Transformer l’idée en expérience 1


Le pouvoir du concret. Plus une idée parle à des aspects différents des émotions et de la mémoire, plus elle accrochera.

Une enseignante de l’Iowa, Jane Elliott, a un jour conçu un message tellement puissant – parlant à tant d’aspect différents des émotions et de la mémoire – que vingt ans plus tard, ses élèves s’en souviennent toujours.

Martin Luther King Jr. a été assassiné le 4 avril 1968. Le lendemain, Jane Elliot, enseignante dans une école élémentaire de l’Iowa, s’est retrouvée en train d’essayer d’expliquer sa mort à une classe d’élèves de 10 ans. Dans la ville à population exclusivemtn blanche de Riceville, Iowa, les élèves avaient entendu parler de Martin Luther King mais ne comprenaient pas qui aurait bien pu souhaiter sa mort, ni pourquoi.

Jane Elliott : « Je savais que l’heure était venue d’aborder la question de manière concrète parce que nous parlions de discrimination raciale depuis le premier jour d’école. Mais il était impossible d’expliquer l’assassinat de Martin Luther King – un de nos « héros du mois » – deux mois plus tôt, à des enfants de 10 ans de Riceville, Iowa. »
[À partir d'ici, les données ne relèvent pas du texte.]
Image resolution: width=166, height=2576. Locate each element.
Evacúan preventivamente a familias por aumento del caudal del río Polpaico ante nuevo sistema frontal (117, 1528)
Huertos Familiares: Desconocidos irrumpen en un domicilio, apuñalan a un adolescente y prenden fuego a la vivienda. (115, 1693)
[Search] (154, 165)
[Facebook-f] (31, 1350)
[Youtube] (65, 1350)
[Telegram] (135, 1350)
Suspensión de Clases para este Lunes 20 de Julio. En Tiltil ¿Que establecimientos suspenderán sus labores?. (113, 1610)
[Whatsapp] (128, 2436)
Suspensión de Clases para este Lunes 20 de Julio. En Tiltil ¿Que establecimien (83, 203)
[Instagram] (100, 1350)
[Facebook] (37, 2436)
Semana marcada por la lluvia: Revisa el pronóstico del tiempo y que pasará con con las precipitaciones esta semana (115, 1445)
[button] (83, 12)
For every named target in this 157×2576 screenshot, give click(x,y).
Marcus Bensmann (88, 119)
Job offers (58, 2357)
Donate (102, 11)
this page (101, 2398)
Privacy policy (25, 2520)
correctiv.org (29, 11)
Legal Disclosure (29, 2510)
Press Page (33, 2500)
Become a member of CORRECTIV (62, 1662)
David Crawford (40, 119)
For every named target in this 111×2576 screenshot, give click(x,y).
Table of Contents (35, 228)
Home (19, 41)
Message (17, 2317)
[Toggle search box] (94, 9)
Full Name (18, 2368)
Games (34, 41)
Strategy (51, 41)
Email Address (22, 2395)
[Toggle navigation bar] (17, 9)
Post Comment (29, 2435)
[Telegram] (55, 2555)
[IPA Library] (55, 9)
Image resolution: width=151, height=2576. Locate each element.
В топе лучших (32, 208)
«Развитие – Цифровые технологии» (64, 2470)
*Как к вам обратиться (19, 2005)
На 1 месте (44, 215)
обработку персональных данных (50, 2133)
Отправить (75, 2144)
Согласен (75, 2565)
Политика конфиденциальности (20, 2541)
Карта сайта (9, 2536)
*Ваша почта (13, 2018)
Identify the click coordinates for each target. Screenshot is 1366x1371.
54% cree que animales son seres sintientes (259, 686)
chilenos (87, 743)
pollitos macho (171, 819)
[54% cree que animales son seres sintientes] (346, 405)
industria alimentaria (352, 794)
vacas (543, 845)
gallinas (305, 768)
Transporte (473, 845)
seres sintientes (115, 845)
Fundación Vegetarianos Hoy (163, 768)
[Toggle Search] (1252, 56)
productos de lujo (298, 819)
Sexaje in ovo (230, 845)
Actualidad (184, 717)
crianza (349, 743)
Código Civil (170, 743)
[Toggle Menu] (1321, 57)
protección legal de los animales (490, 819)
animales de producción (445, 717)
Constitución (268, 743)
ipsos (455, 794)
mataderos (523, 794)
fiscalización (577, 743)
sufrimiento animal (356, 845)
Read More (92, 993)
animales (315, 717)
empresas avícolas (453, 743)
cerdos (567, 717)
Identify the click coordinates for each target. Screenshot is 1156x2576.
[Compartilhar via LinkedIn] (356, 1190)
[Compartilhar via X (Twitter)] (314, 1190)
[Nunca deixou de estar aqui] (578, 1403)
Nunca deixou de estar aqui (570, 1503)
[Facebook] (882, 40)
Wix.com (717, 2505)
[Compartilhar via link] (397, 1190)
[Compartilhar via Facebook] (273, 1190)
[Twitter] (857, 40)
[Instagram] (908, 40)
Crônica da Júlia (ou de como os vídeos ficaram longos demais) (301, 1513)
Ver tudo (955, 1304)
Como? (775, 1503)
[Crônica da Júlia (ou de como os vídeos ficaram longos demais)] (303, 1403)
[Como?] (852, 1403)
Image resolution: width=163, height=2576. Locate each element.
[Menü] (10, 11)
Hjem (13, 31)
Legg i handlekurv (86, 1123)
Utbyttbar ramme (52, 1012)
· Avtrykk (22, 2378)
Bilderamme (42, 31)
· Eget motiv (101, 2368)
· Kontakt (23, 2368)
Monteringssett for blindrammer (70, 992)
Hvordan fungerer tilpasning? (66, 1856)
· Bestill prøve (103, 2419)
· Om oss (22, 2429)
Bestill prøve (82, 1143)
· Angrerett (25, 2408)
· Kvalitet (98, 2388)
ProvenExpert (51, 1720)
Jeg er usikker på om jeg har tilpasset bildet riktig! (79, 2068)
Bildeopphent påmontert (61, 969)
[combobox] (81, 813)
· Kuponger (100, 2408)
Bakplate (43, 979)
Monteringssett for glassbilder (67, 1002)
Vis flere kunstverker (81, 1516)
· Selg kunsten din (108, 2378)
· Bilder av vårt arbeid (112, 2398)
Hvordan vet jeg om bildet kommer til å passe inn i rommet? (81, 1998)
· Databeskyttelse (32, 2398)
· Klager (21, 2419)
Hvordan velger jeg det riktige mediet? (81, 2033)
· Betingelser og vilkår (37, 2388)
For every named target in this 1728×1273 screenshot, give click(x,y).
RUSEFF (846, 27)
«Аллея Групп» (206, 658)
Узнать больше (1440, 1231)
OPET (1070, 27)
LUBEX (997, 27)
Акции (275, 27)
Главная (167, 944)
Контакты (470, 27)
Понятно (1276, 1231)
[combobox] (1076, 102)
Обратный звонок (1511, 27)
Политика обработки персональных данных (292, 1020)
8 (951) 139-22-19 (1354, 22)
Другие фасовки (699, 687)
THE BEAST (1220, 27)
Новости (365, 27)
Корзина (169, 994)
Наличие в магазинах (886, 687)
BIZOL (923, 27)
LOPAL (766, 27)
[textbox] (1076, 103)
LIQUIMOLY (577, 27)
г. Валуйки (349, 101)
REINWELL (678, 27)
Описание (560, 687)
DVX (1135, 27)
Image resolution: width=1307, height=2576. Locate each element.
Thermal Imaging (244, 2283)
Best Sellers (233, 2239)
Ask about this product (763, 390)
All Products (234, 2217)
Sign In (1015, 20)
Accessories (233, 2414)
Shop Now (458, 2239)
Elliot est arrivée en classe le lendemain avec un plan : rendre les préjugés raciaux tangibles pour ses élèves. Au début du cours, elle a divisé ses élèves en deux groupes : ceux qui avaient les yeux bleux et ceux qui avaient les yeux marron. Elle a ensuite fait une déclaration choquante : « Les élèves aux yeux marron sont supérieurs aux élèves aux yeux bleus. Ce sont les meilleurs individus de cette salle. » Les groupes ont été séparés: les enfants aux yeux bleus ont été obligés de s’asseoir au fond de la classe. L’institutrice dit aux enfants aux yeux marron qu’ils étaient plus intelligents. Elle leur a accordé davantage de temps de récréation. Les enfants aux yeux bleus ont dû porter des colliers spéciaux pour que tout le monde sache de loin de quelle couleur étaient leurs yeux. Les deux groupes n’avaient pas le droit dt jouer ensemble pendant la récréation.

Elliott a été choquée de la rapidité avec laquelle sa classe s’est transformée. « J’ai vu ces enfants se transformer en sales gosses vicieux et racistes … c’était horrible, explique-t-elle. Les amitiés se sont évanouies en un instant, les enfants aux yeux marron se moquant de leurs anciens amis aux yeux bleus. » Un élève aux yeux marron a même demandé à Elliott de quel droit elle étair maîtresse puisqu’elle avait les yeux bleus.

Le lendemain, Jane Elliott est entrée dans la classe en disant qu’elle s’était trompée. En fait, c’était les enfants aux yeux marron qui étaient inférieurs. Ce retournement du sort fur adopté instantanément. Un cri de soulagement jaillit de la gorge des enfants aux yeux bleus pendant qu’ils se précipitaient pour mettre leurs colliers à leurs camarades aux yeux marron.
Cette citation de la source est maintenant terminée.